**HOW TO COMPLETE THIS TASK**. In the data below, find every line with the word "agent" and copy it.
INPUT RECORDS below:
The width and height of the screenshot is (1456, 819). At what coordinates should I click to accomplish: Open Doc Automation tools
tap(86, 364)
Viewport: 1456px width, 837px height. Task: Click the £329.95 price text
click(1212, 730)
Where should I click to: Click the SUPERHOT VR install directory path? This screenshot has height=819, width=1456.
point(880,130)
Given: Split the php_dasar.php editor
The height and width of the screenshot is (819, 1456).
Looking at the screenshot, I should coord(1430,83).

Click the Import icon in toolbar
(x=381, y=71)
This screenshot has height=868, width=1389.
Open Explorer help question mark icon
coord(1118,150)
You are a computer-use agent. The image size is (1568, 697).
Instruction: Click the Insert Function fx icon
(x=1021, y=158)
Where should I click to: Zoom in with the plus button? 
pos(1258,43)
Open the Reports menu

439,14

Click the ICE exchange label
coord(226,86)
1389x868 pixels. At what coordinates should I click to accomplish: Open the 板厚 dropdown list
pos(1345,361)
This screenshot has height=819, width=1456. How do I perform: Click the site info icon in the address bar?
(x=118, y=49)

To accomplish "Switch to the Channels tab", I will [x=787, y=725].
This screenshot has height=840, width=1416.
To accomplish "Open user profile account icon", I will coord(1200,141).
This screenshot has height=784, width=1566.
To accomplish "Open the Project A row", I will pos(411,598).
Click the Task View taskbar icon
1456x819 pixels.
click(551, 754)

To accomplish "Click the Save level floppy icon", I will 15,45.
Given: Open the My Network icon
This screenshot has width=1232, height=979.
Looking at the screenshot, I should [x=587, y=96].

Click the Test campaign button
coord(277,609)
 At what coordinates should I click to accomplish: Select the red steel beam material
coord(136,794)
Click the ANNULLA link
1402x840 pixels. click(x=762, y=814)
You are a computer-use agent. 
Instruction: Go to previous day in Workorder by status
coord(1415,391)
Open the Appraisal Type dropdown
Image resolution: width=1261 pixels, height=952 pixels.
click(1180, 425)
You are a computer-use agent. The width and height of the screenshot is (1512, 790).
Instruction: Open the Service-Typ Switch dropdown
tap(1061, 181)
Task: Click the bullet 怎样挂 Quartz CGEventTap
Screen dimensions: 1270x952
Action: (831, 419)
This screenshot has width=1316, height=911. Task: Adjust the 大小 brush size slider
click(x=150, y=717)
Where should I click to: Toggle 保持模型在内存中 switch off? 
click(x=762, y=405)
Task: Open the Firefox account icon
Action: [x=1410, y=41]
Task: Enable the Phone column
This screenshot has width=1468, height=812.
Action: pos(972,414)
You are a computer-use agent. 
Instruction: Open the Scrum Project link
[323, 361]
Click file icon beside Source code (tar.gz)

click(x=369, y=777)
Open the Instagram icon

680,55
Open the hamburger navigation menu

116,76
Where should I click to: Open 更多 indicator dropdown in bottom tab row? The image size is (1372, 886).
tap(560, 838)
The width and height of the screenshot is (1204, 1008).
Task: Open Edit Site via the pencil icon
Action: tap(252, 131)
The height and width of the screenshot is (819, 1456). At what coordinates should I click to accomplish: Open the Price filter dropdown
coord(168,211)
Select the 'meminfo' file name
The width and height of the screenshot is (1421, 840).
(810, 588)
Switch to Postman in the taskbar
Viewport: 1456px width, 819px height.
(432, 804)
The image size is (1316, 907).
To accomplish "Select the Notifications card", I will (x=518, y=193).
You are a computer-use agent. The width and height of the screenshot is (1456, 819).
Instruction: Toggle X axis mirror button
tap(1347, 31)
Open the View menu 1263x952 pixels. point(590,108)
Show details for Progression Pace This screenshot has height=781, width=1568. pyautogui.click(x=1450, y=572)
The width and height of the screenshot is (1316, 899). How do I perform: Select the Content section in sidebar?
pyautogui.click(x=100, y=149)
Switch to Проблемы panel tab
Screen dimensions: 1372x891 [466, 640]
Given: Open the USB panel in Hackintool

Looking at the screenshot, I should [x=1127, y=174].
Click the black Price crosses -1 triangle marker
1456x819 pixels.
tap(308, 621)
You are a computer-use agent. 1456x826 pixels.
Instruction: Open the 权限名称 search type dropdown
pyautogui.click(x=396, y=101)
End of INPUT RECORDS.
**COMPLETED EXERCISE**.
You are a computer-use agent. The image size is (1568, 697).
You are a computer-use agent. 
You are a computer-use agent. The width and height of the screenshot is (1512, 790).
You are a computer-use agent. 
You are a computer-use agent. The width and height of the screenshot is (1456, 819).
You are a computer-use agent. 1456x826 pixels.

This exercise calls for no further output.